Rangkuman Perjalanan Rani Jambak dalam Karya Merantau (in Progress) Minggu, 7 November 2021 Mulai jam 19.00 di Channel YouTube Dewan Kesenian Jakarta Semangat perburuan suara seorang Rani Jambak, komposer, musisi, sekaligus vokalis yang lahir di kota Medan, membawanya melanglang buana menyinggahi berbagai daerah di nusantara. Rani membiarkan dirinya “mengalir”, mendengarkan panggilan jiwanya untuk “mengembara” mencari suara-suara yang direkam dan kemudian diolahnya menjadi sebuah karya komposisi creative soundscape.
Minggu, 7 November 2021, Rani Jambak akan meluncurkan karya terbarunya yang bertajuk Merantau (in Progress), dalam sebuah event bergengsi Pekan Komponis Indonesia 2021, agenda tahunan yang diselenggarakan oleh Komite Musik Dewan Kesenian Jakarta (DKJ) sejak tahun 1979, yang dulunya program ini bernama Pekan Komponis Muda. Karya Rani ini merupakan olahan kreatif dari kumpulan suara-suara yang telah direkamnya sejak tahun 2019 sampai 2021.

= DAFTAR TUGAS =
1. Tentukan apakah setiap pernyataan berikut sesuai dengan kutipan sumber tentang Rani Jambak. Jawab ya atau tidak, lalu kutip kata-kata penentunya dari kutipan sumber itu apa adanya.
(a) Rani Jambak lahir di kota Medan.
(b) Pekan Komponis Indonesia diselenggarakan sejak tahun 1985.
(c) Suara-suara dalam karya Merantau (in Progress) direkam sejak tahun 2019 sampai 2021.
2. Jawablah pertanyaan berikut berdasarkan kutipan sumber tentang Rani Jambak.
(a) Di kanal YouTube mana acara tersebut ditayangkan?
(b) Apa nama program Pekan Komponis Indonesia dahulu?
(c) Pukul berapa acara pada hari Minggu, 7 November 2021 dimulai?
3. Tuliskan ulang bagian kutipan sumber tentang Rani Jambak mulai dari kata-kata "Minggu, 7 November 2021, Rani" sampai dengan kata-kata "2019 sampai 2021.", tanpa mengubah apa pun.

= DAFTAR DATA =

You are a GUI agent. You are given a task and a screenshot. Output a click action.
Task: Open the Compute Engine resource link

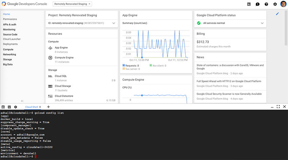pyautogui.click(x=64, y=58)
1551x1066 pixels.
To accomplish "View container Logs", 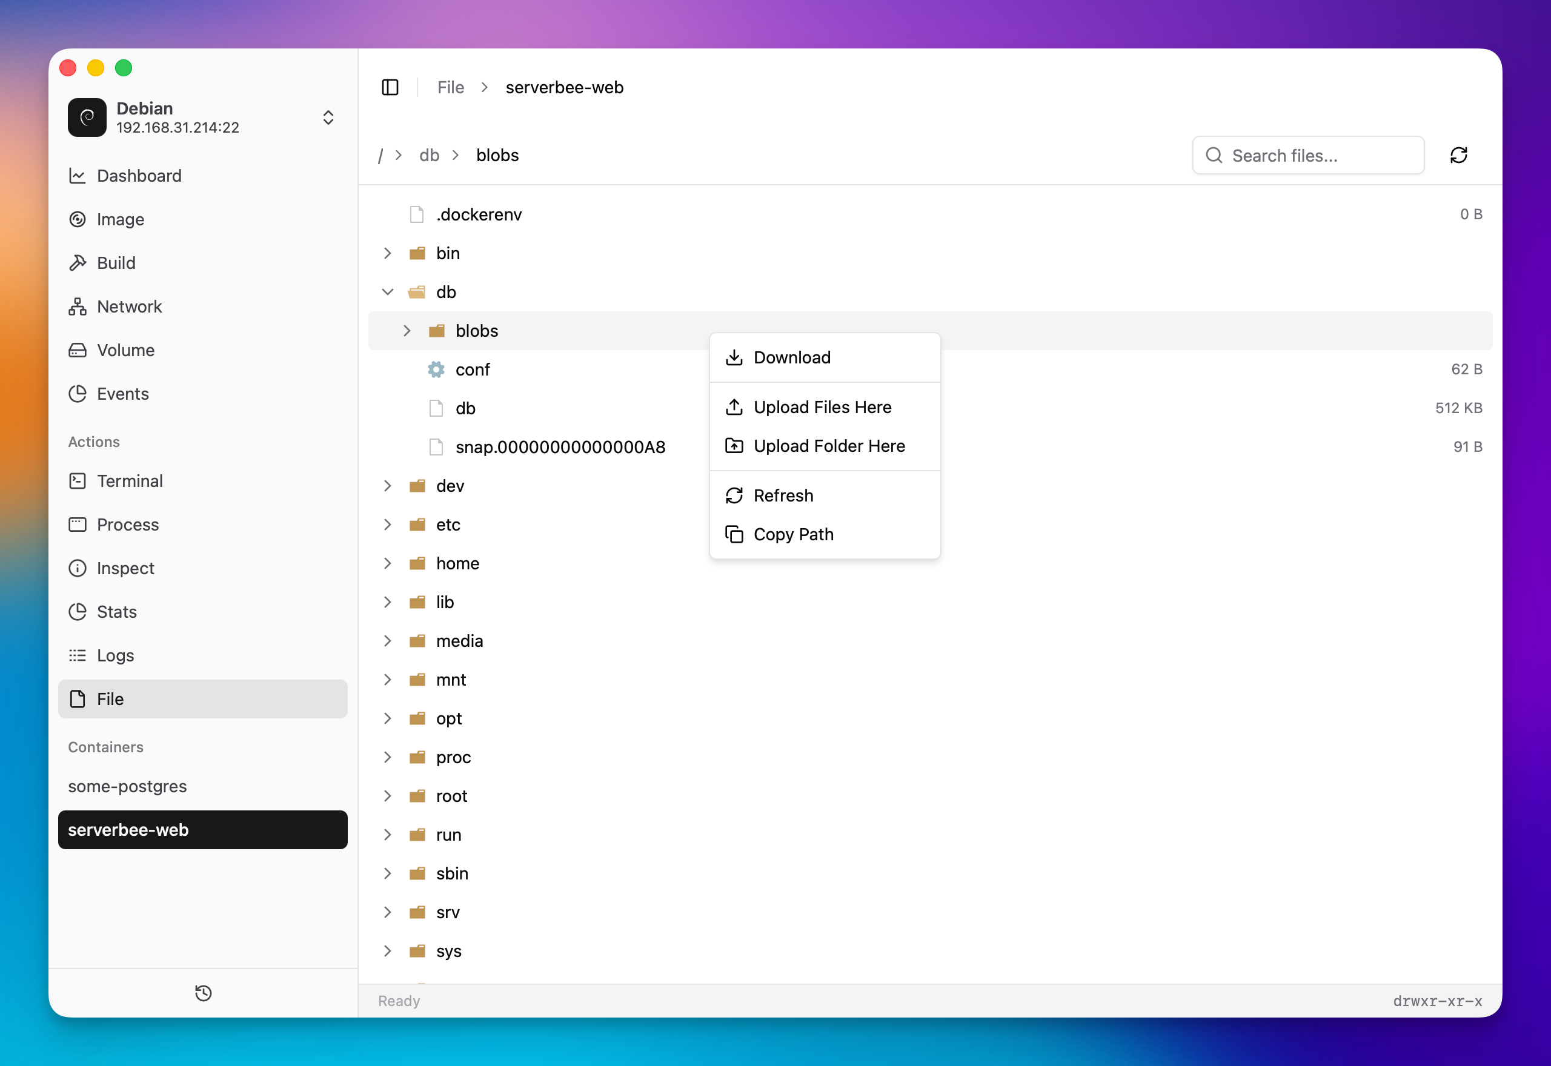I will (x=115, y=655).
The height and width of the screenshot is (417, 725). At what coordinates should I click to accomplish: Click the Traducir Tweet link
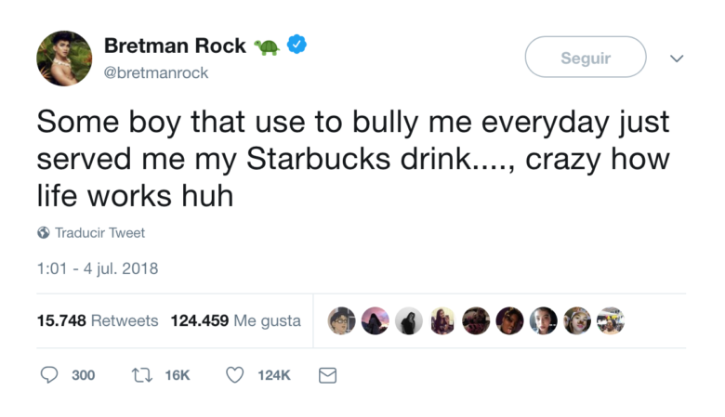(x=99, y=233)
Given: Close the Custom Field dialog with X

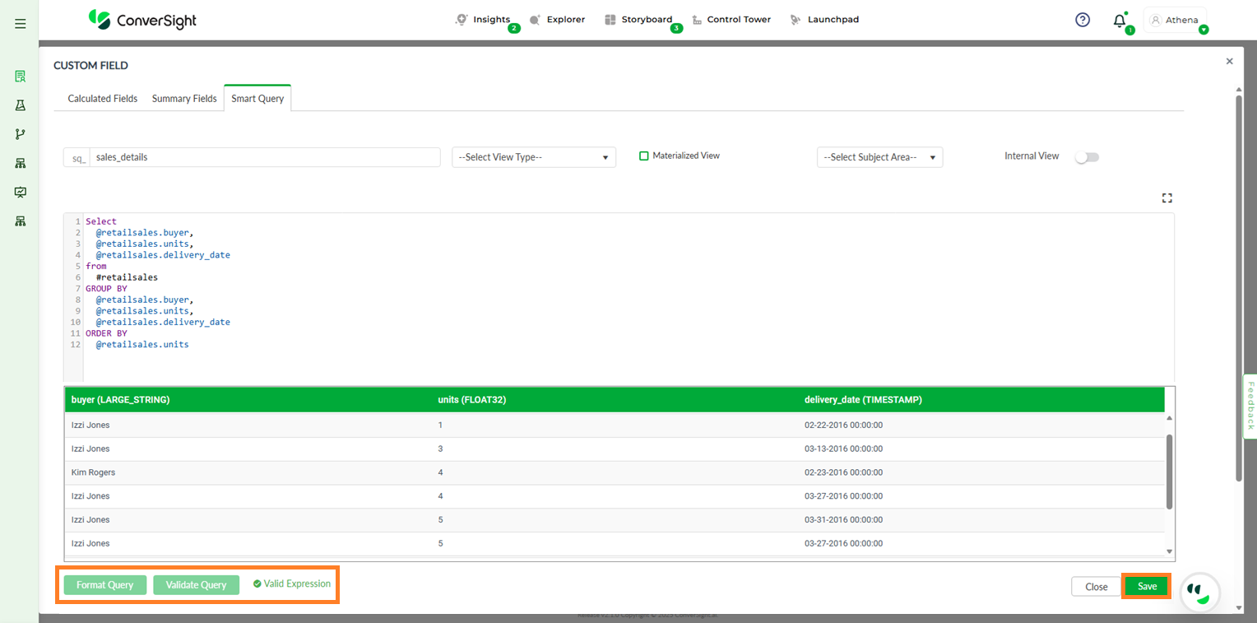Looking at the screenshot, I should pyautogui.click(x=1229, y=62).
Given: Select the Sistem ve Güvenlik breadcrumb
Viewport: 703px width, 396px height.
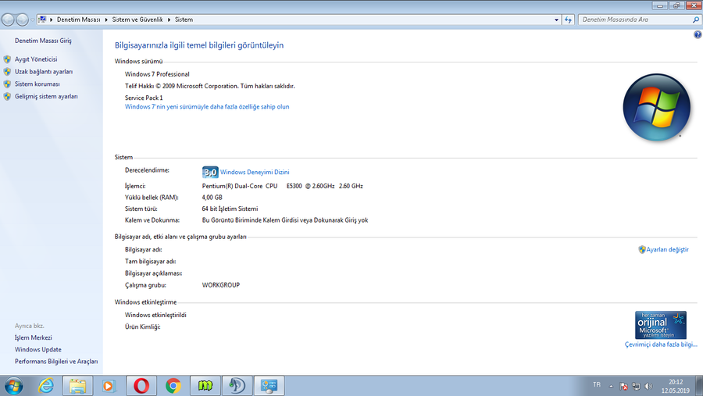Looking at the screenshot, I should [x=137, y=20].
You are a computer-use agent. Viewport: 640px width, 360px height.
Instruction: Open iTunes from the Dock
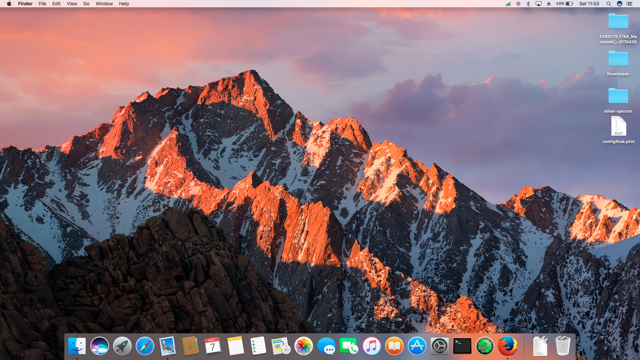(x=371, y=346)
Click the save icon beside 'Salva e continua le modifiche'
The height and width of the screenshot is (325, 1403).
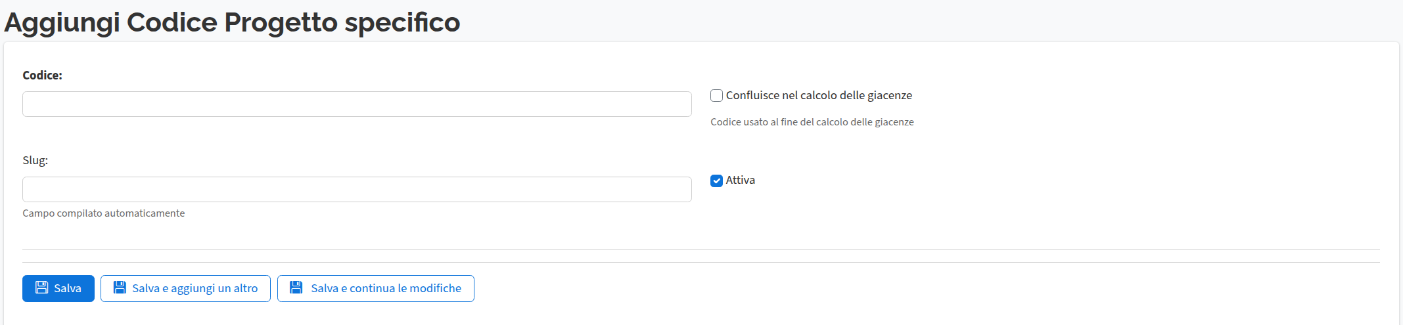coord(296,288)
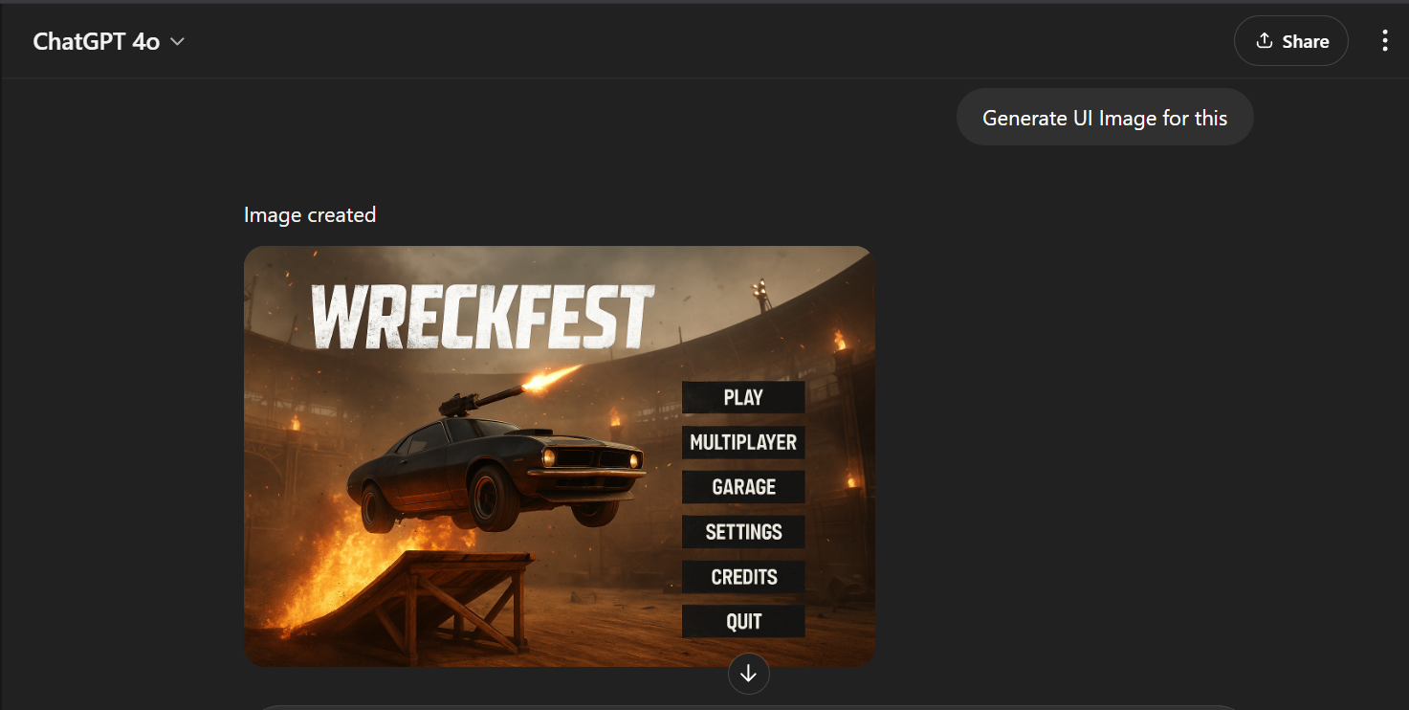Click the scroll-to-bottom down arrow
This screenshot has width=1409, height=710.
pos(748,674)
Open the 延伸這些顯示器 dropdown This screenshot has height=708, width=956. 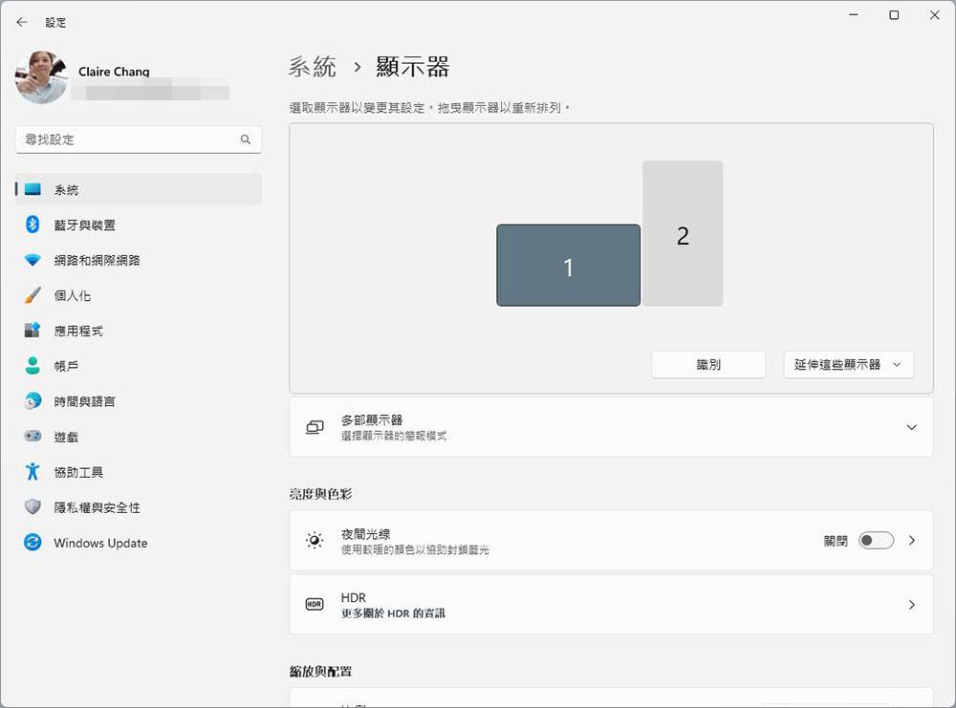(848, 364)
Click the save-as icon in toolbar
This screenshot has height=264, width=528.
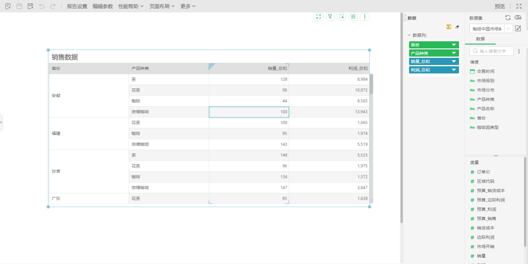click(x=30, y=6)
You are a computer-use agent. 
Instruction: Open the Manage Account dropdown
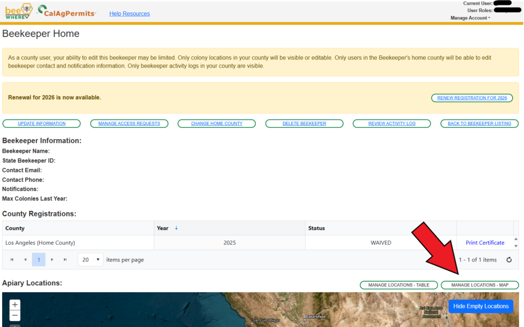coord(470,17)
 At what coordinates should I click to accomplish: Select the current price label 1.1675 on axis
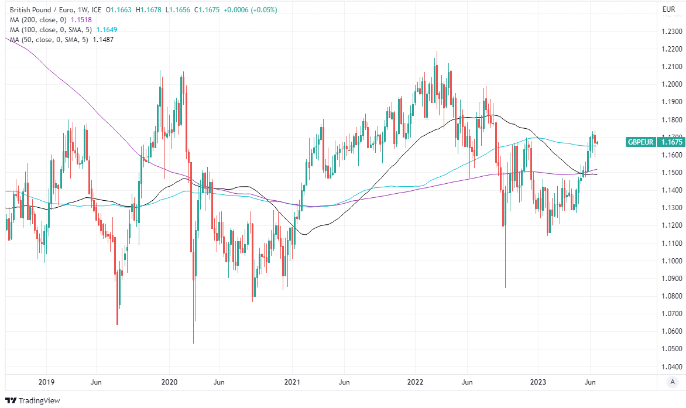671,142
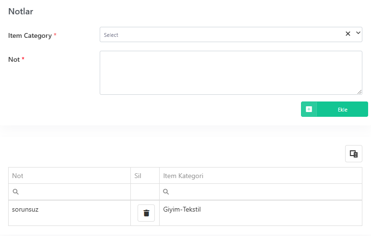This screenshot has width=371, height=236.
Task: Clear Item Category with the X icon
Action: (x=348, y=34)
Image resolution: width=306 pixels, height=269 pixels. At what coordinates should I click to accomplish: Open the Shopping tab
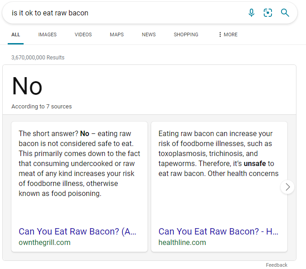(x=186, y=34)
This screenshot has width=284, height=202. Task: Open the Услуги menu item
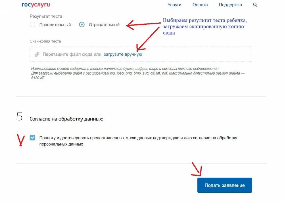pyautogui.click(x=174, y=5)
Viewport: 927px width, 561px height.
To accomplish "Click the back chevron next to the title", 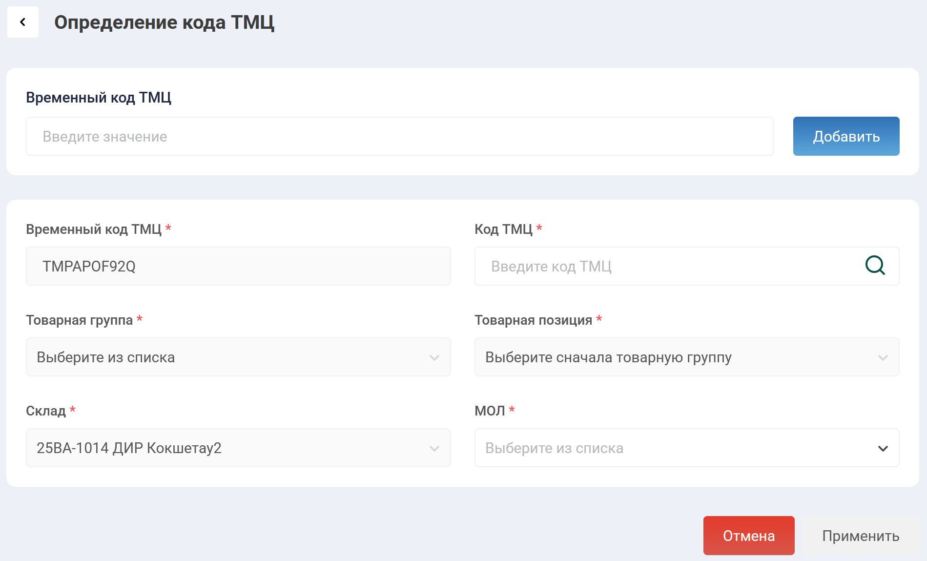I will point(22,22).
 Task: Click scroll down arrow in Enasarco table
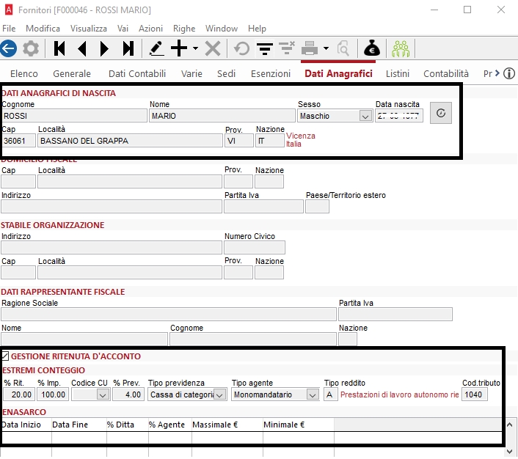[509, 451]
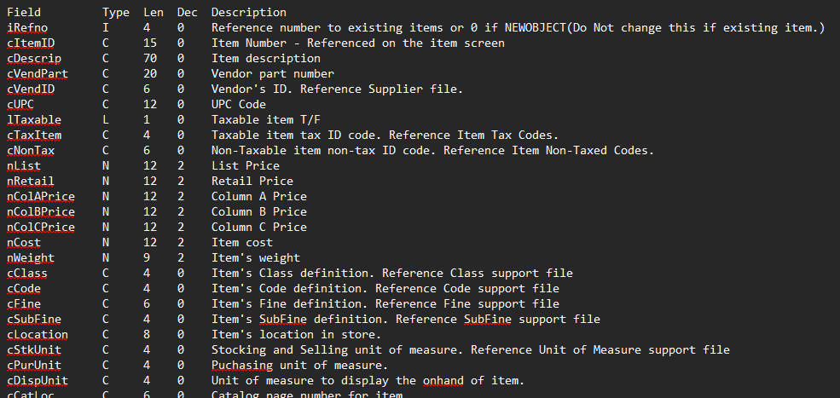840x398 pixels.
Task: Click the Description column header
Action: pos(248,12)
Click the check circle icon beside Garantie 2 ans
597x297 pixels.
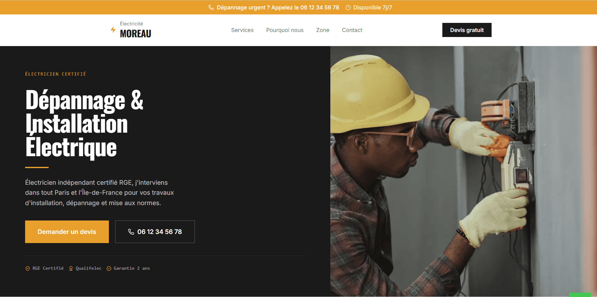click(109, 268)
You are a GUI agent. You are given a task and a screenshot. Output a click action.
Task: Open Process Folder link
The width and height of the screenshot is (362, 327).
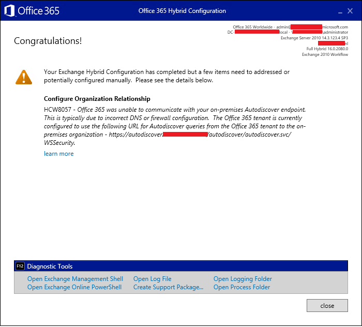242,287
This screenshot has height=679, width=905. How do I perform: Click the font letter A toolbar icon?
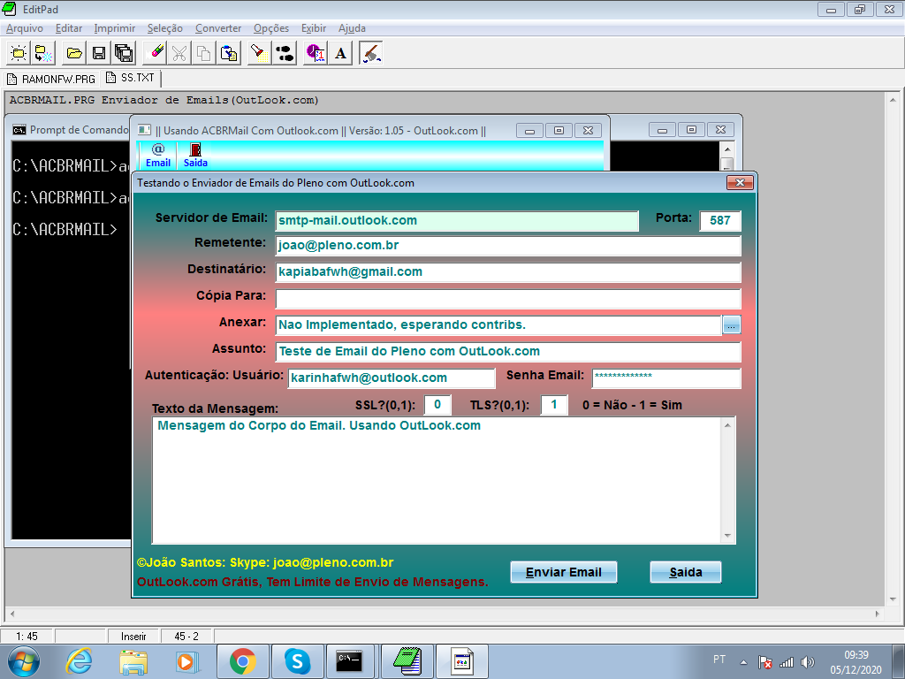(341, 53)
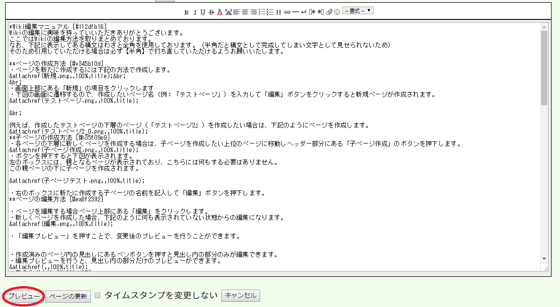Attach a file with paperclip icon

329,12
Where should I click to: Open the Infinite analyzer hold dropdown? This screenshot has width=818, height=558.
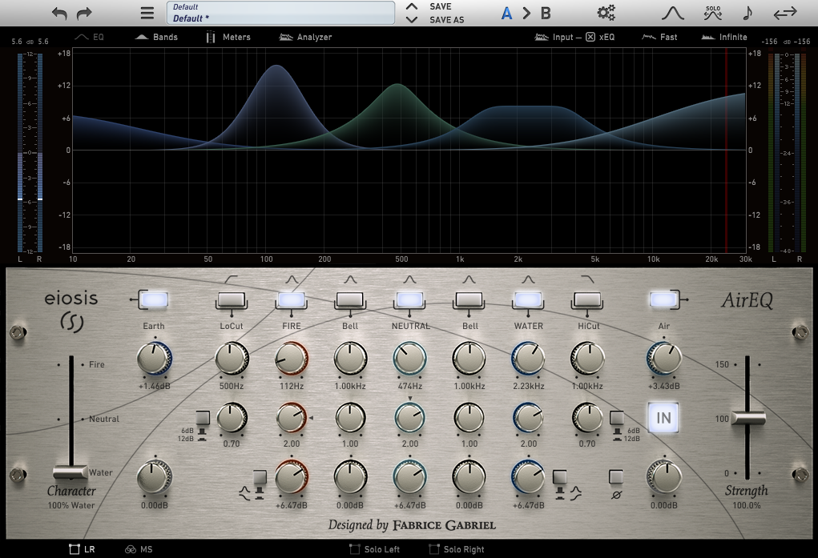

= JAWABAN TIAP TUGAS =
1.
(a) Ya: "lahir di kota Medan"
(b) Tidak: "sejak tahun 1979"
(c) Ya: "sejak tahun 2019 sampai 2021"

2.
(a) Acara tersebut ditayangkan di Channel YouTube Dewan Kesenian Jakarta.
(b) Dahulu program itu bernama Pekan Komponis Muda.
(c) Acara dimulai pukul 19.00.

3.
Minggu, 7 November 2021, Rani Jambak akan meluncurkan karya terbarunya yang bertajuk Merantau (in Progress), dalam sebuah event bergengsi Pekan Komponis Indonesia 2021, agenda tahunan yang diselenggarakan oleh Komite Musik Dewan Kesenian Jakarta (DKJ) sejak tahun 1979, yang dulunya program ini bernama Pekan Komponis Muda. Karya Rani ini merupakan olahan kreatif dari kumpulan suara-suara yang telah direkamnya sejak tahun 2019 sampai 2021.